The hospital was originally his home. Being so rich, Mr. Perro had wanted to build his house in the Spanish style, like those of well-to-do businessmen in Cuba, but not wanting to go to the expense of importing stone, he had it built of wood. For that reason it looks a little strange — a high, square building with long Gothic windows, correctly built around a courtyard, but covered with clapboard and decorated here and there with quite American fretsaw work. The upstairs rooms rest on the thin wooden pillars around the patio, which is a dim, damp, battered square of cement with a drain in the middle. There is a well, but nothing at all picturesque — a square hole in the cement, with a galvanized bucket and a length of wet rope resting beside it. It is said that after Mr. Perro got his Spanish patio, he was uncertain as to what to do with it, so he stabled two horses there for several years.

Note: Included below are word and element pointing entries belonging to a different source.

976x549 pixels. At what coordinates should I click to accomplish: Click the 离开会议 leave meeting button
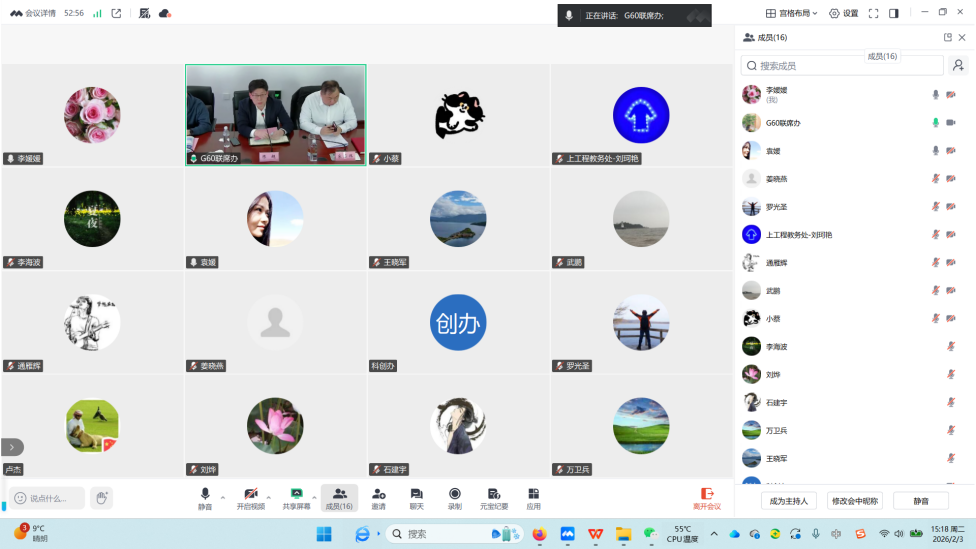coord(707,497)
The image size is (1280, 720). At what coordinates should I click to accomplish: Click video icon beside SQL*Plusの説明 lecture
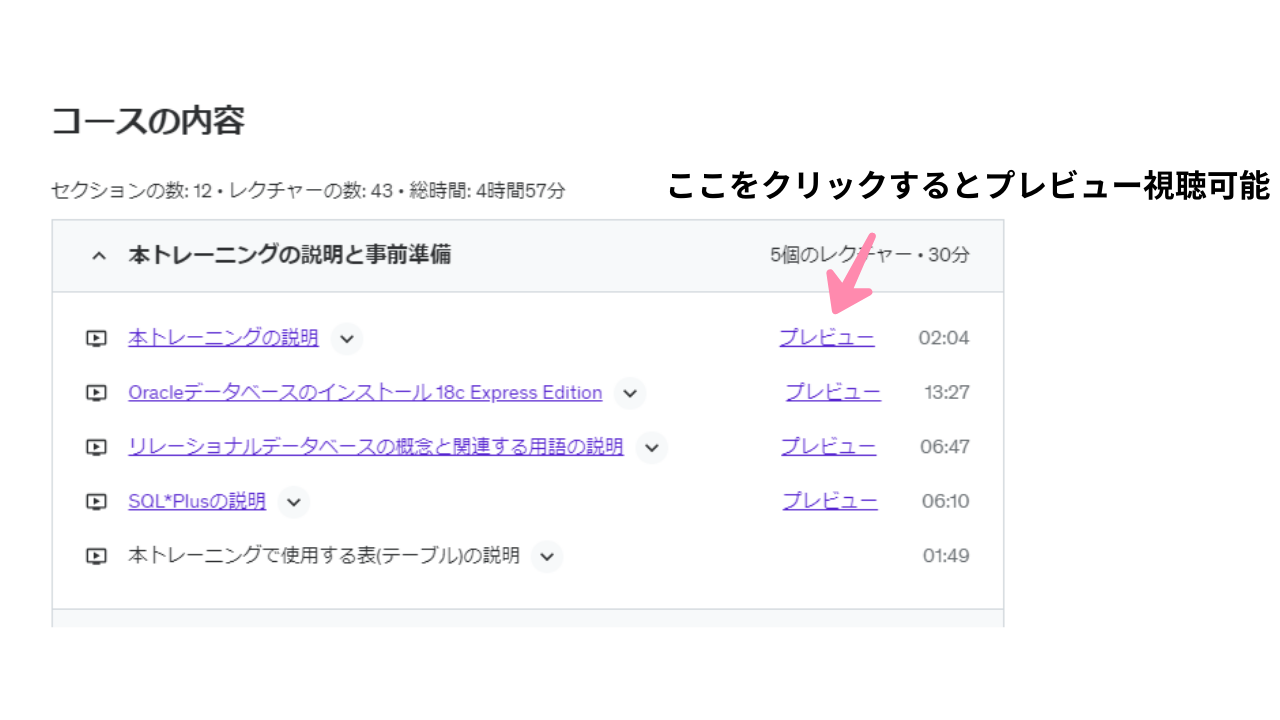tap(96, 502)
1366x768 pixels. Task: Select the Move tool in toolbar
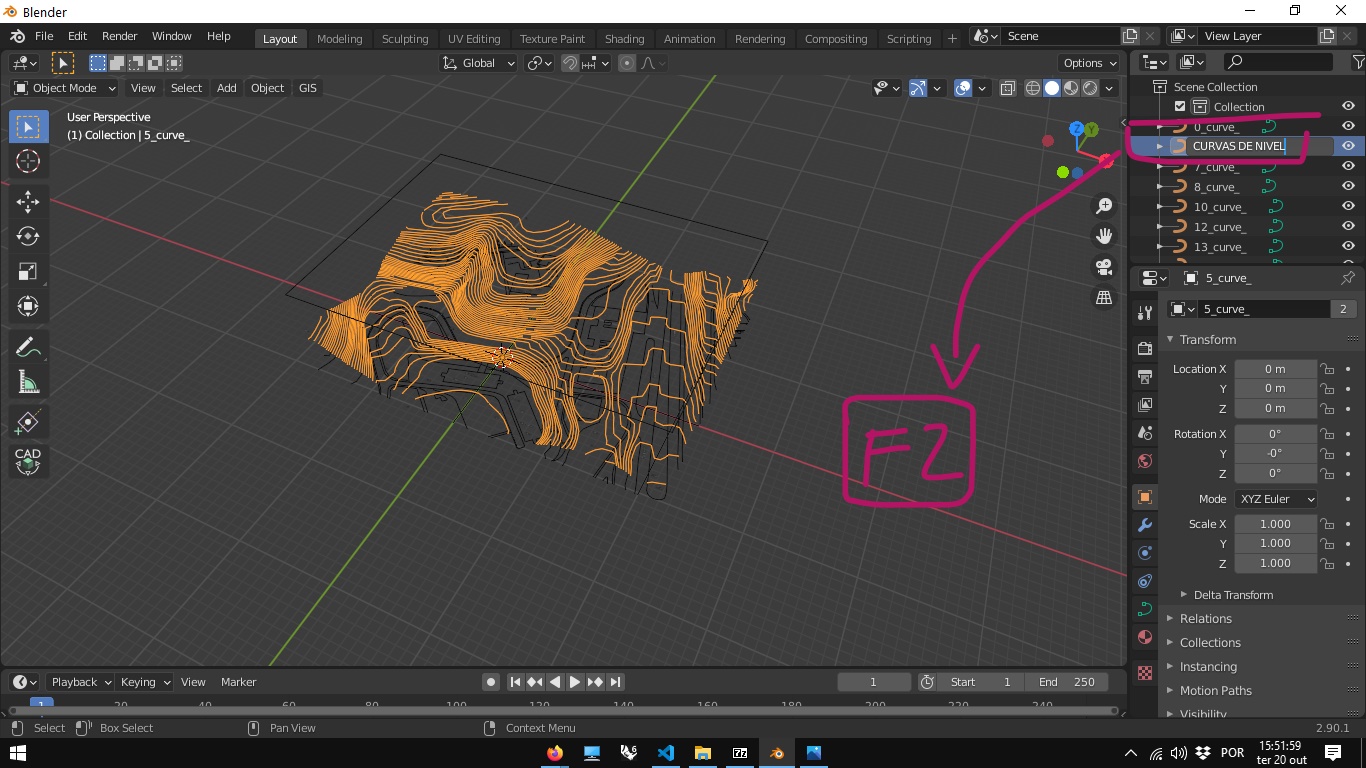[28, 202]
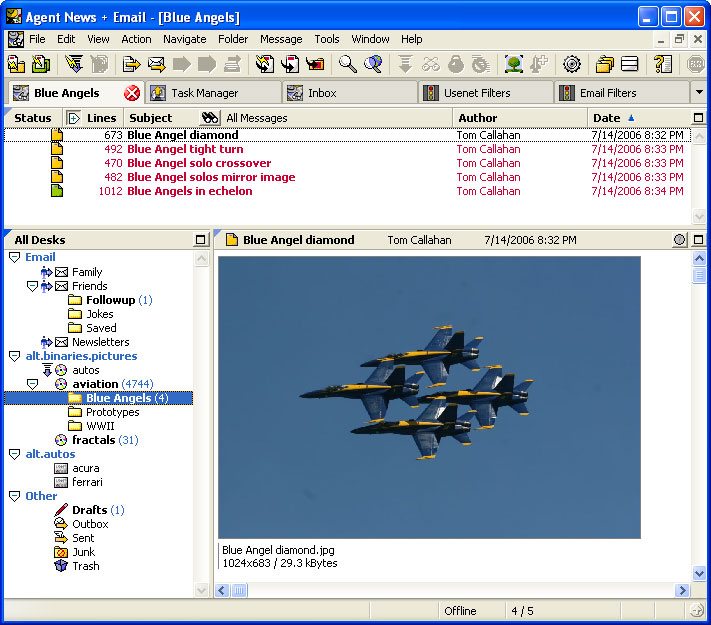
Task: Select the Blue Angels in echelon message
Action: (x=188, y=191)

The rooms, eight on each floor, are high and dark. The walls of horizontal boards were once painted in fearful shades of solid green, blue, or red, with moldings of contrasting fearful shades and gilt, but now they are as worn and faded as the painted walls of ancient tombs. Those of the parlor are different shades of blue, the dining room (at least I suppose it is a dining room, since there is a round table in the middle with four chairs pushed under it) different shades of brick and rose. One of the inmates’ rooms suggests that it has been spinach-green, another ocher. But all these colors, once so rich and bright, are scarcely there at all. They look as if they had been soaked off by a long stay underwater. The whole hospital has the air of having been submerged: the damp cement, the bare floors worn away to the ridges of the grain, and the pillars and the patio so “sucked” by termites that they look like elongated sponges.